His poor, beautiful boy. Taking advantage of Dietrich’s absence, Hiltrud and her father had arranged for Waldo to move on from farm work. To military camp, to learn artillery skills. Ultimately to become a member of an anti-aircraft battery. They’d been determined to make a soldier of the boy. The moment he’d learned their plans, Dietrich had left Paris for Hohen Neuendorf. It was unthinkable – a military camp, where boys were made to run miles every day with weighted backpacks? Where they loaded and fired guns, dragging them across rugged terrain while a
Gefreiter
screamed orders and smoke-bombs were thrown to mimic real warfare? For strong, war-minded boys, no doubt it was the best kind of life. For Waldo . . .
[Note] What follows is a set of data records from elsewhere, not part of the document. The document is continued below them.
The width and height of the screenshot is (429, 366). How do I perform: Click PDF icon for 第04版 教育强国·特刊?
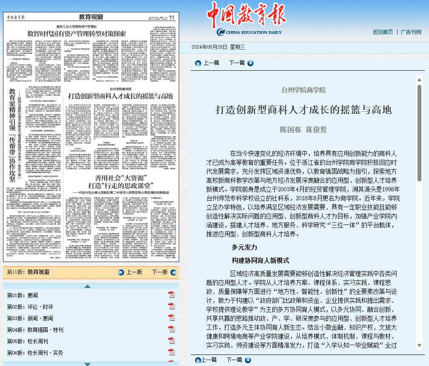(172, 329)
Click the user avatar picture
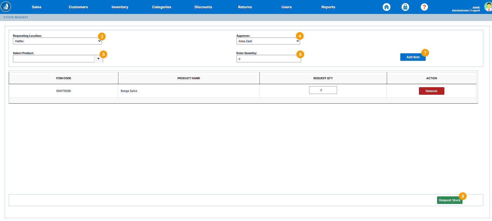This screenshot has height=221, width=492. point(488,7)
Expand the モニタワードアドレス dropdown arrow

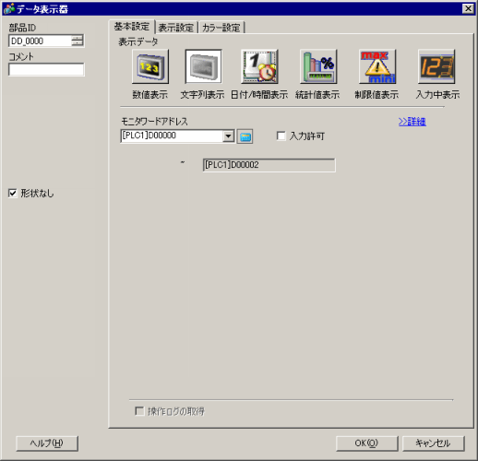tap(228, 136)
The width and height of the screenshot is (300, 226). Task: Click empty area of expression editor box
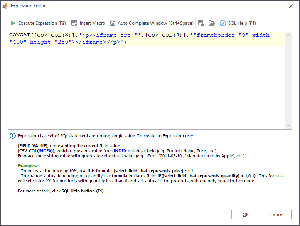click(147, 89)
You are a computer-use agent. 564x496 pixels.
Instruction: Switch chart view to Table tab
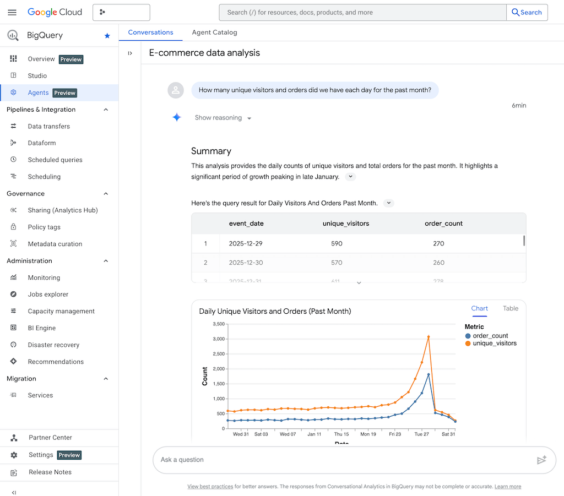510,309
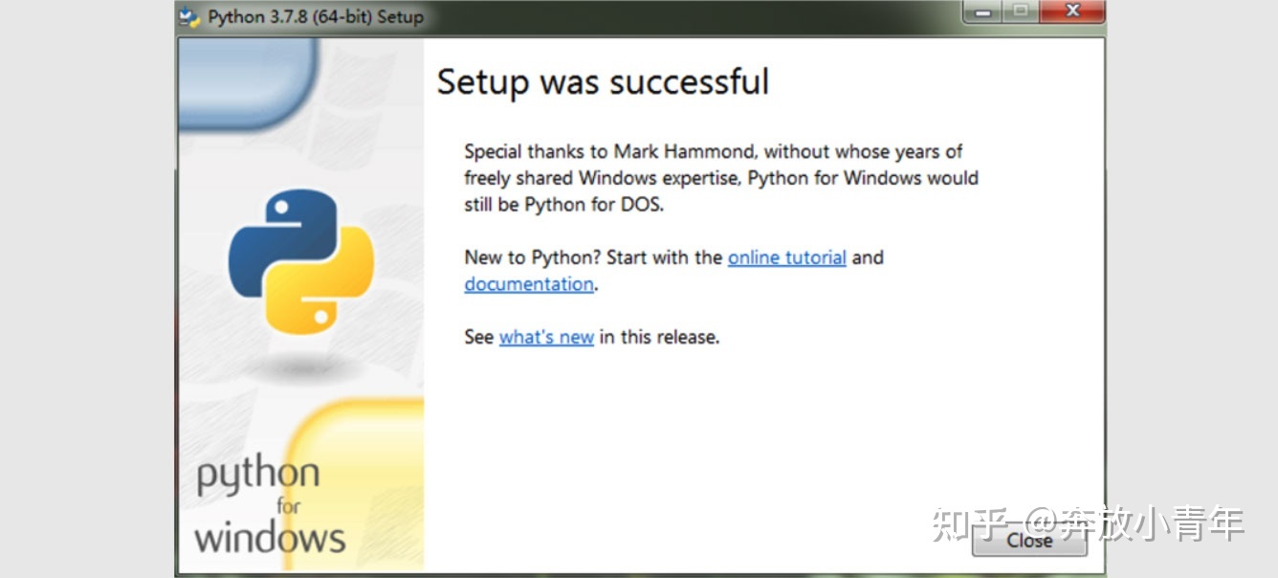1278x578 pixels.
Task: Minimize the Python Setup window
Action: [982, 13]
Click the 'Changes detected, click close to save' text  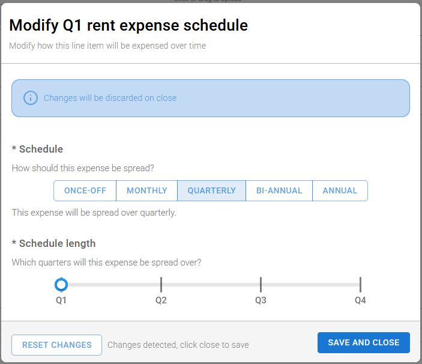(178, 345)
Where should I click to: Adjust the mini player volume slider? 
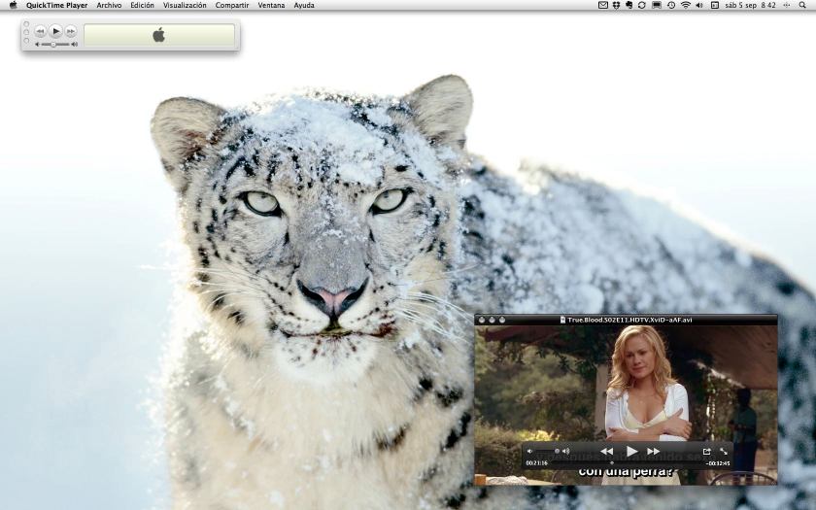click(54, 45)
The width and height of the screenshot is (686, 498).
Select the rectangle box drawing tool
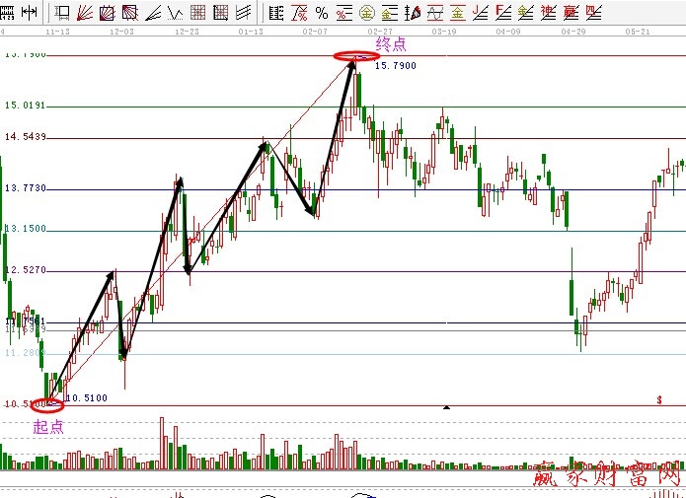(x=62, y=13)
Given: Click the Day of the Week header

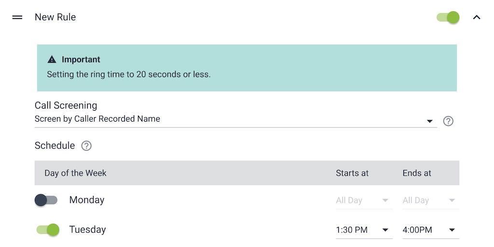Looking at the screenshot, I should pos(75,173).
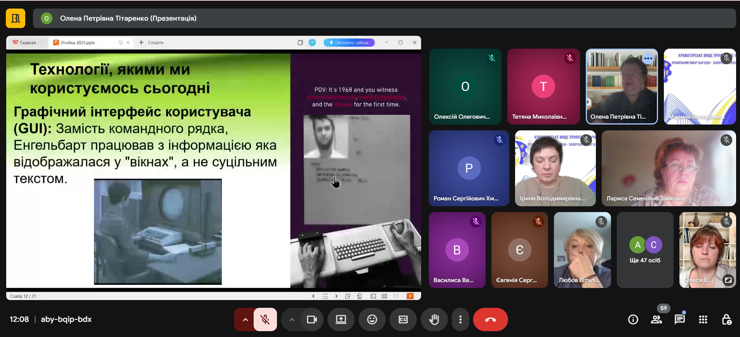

Arriving back in Germany, Dietrich had discovered that his son had already started his military training. During a tense family summit, Hiltrud had begged him not to rock the boat. Her father had called in so many favours to gain this cherished posting, it would be an insult if Waldo were recalled. Hiltrud’s father had thrown his weight behind his daughter, declaring he would not stand by and watch his grandson denied the opportunity to grow manly.
At artillery camp the bullying had worsened and Waldo’s letters to Dietrich that summer had echoed his grandfather’s phrase: ‘If I show them I am a man, they will stop.’
They hadn’t. Waldo had begun to fall behind in his studies and practical training, so his instructors had added their own threats. He’d been in Hell, and he’d finally written to Dietrich, confessing to daily black-outs. ‘
Mein lieber Vater
, I cannot go on. Please fetch me away.”
That letter had not reached Dietrich until it was too late.
On this occasion, it was Hiltrud who broke the silence. ‘We’d better go. I promised Father an early lunch. He has so many duties these days.’
‘Come, then.’ Dietrich offered his arm, but Hiltrud walked ahead of him towards the gates and his car. As they drove from the Lutheran cemetery, the swoosh of tyres on wet roads masked their silence. Only as they swept through the fringes of Hohen Neuendorf did Hiltrud speak again.
‘You will stay and dine with us? My father has a birthday gift for you.’
He’d planned to drive back to Berlin and fill his day with paperwork. He and Hiltrud had been living fully apart for more than a year, a brief reconciliation after Waldo’s death having proved unsustainable. He visited the family home only a couple of times a month now, to see his daughter. As for his birthday, what was a fortieth birthday when your son hadn’t reached beyond his fifteenth? ‘No presents, Hiltrud. Anyway, my actual birthday is two days off.’
‘I know that. But you’ll be with your mother that day.’
He wasn’t planning that either. He was going to Munich. To the beer hall where the Führer was to make his traditional annual speech.
‘So, will you take lunch with us?’
‘All right.’
His father-in-law’s gift was a framed photograph of himself at the wheel of his new Mercedes 540K and a sugarplum of news for which Dietrich had to wait. Lunch was tense, everybody so civilised, their knives and forks squeaking. Glancing at his daughter, Dietrich wondered if these Sunday rituals were setting Claudia up for a lifetime of chronic indigestion.
When, at last, the coffee pot was brought in, Hiltrud excused herself to make an urgent telephone call. Before she left, she added fresh logs to the fire in the grate.